Todo mundo já pensou em casar com a primeira namorada, ter com ela os filhos que ofereceriam amparo aos dois quando o sol da vida começasse a descer e a velhice fosse uma realidade inescapável — e depois dela a morte, serena e consagradora. Nove décimos da humanidade nunca saberão o que é isso, o que não quer dizer que a felicidade conjugal seja impossível, muito pelo contrário: quanto mais se abre o leque, mais aumentam as chances de surgir, afinal, a tampa da panela. Os protagonistas de “Regras Não Se Aplicam”, insistem, contudo, em fazer dar certo um romance de outros tempos.
Resultado? Uma comédia romântica com muito do que a Era de Ouro de Hollywood tinha de melhor, aquela ingenuidade, aquela graça, e sobretudo aquele glamour. Warren Beatty volta cerca de meio século e parece despejar no mocinho de seu filme aspirações e desapontamentos que suas foram quando tinha seus vinte e poucos anos e começava a provar do esplendor da fama e, claro, ficava atento para suas tantas armadilhas. Quem fala pelo diretor é Frank Forbes, o motorista particular do bilionário Howard Hughes (1905-1976), personagem de uma época em que cinema era, antes de mais nada, sonho.
Mulheres levaram muito tempo para chegar aonde poderiam ter estado desde sempre, não fosse a sólida cultura, tornada uma verdadeira maldição em várias partes do mundo, que designa como atribuições femininas a manutenção da casa, o cuidado com os filhos e tudo quanto possa advir desse inesgotável universo, o que ao cabo de pouco tempo tem o condão de arruinar qualquer ilusão romântica, e, claro, se reflete nas possibilidades de volta ao ambiente corporativo. O combinado não sai caro, já diz a sábia e cavernosa voz das ruas, e se a mulher decide partir para a aventura doméstica de bom grado, que seja feliz. Ser uma pacata rainha do lar, daquelas que recendem a baunilha e parecem travar uma batalha consigo mesmas para estarem sempre alinhadas sem prejuízo da harmonia de seus domínios caseiros nunca foi o objetivo de vida de Marla Mabrey, uma estrela ainda opaca no vasto firmamento da capital interplanetária do cinema.

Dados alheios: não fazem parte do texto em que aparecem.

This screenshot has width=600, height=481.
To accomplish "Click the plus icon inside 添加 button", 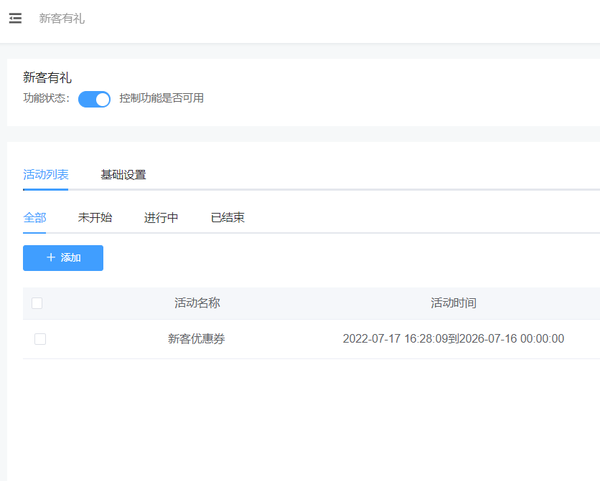I will click(x=50, y=258).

Pelas primeiras cenas, Marla parece viver numa bolha colorida, que vai perdendo o vigor à medida que ela se dá conta de que talvez ser uma moça talentosa no que se propõe a fazer não seja o bastante para os executivos da indústria cinematográfica. Lily Collins sai da autoconfiança que quase cega sua personagem para o súbito choque de realidade que justifica o roteiro de Beatty e Bo Goldman. Seu grande consolo é saber que o motorista do Hughes vivido pelo próprio diretor é Frank, um velho conhecido, e então a mágica passa a acontecer nas cenas que unem Collins e Alden Ehrenrich, dois talentos ainda por se fazerem revelar em toda a sua potência. As regras do mercado realmente fato não se aplicam a certas pessoas.